▶ _The problem_: Find the line that contains "938x721 pixels." in the entries below. Output it and each later line exactly, and nothing else.

▶ _Given data_:
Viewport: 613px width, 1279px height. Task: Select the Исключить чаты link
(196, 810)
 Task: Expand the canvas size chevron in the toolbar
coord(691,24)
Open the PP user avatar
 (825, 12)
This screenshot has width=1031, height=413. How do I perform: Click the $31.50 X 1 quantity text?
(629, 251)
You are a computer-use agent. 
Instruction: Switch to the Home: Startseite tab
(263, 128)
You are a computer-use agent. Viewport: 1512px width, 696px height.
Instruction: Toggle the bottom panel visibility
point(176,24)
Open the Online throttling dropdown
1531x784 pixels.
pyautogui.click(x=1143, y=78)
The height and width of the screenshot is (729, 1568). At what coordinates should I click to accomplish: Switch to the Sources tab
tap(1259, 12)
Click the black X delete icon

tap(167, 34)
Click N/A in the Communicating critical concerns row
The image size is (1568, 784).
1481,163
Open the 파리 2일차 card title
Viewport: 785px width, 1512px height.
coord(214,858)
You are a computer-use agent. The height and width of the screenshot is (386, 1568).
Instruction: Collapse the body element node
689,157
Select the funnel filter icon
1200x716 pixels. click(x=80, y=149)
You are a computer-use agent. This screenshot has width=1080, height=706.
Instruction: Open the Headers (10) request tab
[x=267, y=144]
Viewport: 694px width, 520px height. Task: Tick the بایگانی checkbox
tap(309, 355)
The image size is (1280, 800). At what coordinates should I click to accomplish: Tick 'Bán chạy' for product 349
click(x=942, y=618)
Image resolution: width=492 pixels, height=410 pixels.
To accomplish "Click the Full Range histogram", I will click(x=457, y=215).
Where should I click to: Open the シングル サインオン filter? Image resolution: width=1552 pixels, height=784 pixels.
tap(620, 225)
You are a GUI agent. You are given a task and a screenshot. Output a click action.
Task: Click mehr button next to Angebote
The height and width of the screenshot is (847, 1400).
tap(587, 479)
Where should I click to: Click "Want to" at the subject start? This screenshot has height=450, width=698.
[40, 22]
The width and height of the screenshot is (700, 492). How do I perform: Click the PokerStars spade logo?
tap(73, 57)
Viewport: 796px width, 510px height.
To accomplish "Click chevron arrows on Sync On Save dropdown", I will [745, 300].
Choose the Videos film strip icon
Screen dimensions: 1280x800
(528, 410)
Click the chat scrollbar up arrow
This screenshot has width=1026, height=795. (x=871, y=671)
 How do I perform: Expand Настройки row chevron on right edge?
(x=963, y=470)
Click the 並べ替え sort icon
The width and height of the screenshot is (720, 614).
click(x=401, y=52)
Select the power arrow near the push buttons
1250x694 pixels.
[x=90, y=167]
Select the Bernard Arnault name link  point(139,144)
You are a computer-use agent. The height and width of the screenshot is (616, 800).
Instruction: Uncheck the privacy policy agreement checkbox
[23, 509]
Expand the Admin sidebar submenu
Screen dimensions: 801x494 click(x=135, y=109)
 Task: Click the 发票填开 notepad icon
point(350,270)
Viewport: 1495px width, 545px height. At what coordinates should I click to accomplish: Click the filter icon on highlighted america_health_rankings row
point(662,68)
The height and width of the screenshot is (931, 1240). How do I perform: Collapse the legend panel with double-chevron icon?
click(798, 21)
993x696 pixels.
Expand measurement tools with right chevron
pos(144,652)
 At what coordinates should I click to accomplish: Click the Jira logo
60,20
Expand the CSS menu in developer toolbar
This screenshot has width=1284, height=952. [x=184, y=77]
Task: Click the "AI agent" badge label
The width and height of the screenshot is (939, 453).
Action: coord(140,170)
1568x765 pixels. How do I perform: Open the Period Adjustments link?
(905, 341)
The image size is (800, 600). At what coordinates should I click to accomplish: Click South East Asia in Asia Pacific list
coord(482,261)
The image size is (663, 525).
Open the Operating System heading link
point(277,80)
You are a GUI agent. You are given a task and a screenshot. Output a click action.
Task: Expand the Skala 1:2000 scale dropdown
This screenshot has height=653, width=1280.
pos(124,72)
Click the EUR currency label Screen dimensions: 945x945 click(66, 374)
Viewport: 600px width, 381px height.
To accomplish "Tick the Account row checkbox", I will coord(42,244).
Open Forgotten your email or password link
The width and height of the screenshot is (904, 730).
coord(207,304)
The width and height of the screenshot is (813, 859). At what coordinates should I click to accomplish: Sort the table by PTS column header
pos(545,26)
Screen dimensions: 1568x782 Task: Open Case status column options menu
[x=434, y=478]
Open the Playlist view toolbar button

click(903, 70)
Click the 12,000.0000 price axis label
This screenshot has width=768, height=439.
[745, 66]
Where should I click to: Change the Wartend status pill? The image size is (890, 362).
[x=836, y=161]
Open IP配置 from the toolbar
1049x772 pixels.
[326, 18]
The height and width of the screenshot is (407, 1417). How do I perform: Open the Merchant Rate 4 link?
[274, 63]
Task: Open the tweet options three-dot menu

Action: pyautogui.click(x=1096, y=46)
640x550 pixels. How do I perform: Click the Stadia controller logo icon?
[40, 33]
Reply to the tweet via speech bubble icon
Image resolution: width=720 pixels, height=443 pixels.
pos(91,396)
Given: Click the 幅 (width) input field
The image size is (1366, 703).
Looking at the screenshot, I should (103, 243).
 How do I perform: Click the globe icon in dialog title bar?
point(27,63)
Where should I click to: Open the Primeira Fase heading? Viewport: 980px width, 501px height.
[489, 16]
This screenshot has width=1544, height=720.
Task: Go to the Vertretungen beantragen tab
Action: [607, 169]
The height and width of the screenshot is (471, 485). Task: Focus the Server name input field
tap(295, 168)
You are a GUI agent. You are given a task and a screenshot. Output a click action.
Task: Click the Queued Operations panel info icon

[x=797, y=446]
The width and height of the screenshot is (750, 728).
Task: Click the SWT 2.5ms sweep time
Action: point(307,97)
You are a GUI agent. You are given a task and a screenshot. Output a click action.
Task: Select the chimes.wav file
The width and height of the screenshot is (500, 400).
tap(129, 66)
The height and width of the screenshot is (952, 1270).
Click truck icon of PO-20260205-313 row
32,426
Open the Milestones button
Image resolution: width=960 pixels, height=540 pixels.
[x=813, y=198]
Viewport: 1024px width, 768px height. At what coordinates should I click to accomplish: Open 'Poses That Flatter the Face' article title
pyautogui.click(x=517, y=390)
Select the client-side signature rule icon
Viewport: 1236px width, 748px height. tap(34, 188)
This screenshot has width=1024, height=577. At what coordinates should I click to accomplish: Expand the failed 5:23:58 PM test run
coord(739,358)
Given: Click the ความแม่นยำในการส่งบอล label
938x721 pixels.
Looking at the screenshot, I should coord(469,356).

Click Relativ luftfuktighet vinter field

▶ _Task answer_:
938x721 pixels.
Looking at the screenshot, I should coord(469,356).

Click Relativ luftfuktighet vinter field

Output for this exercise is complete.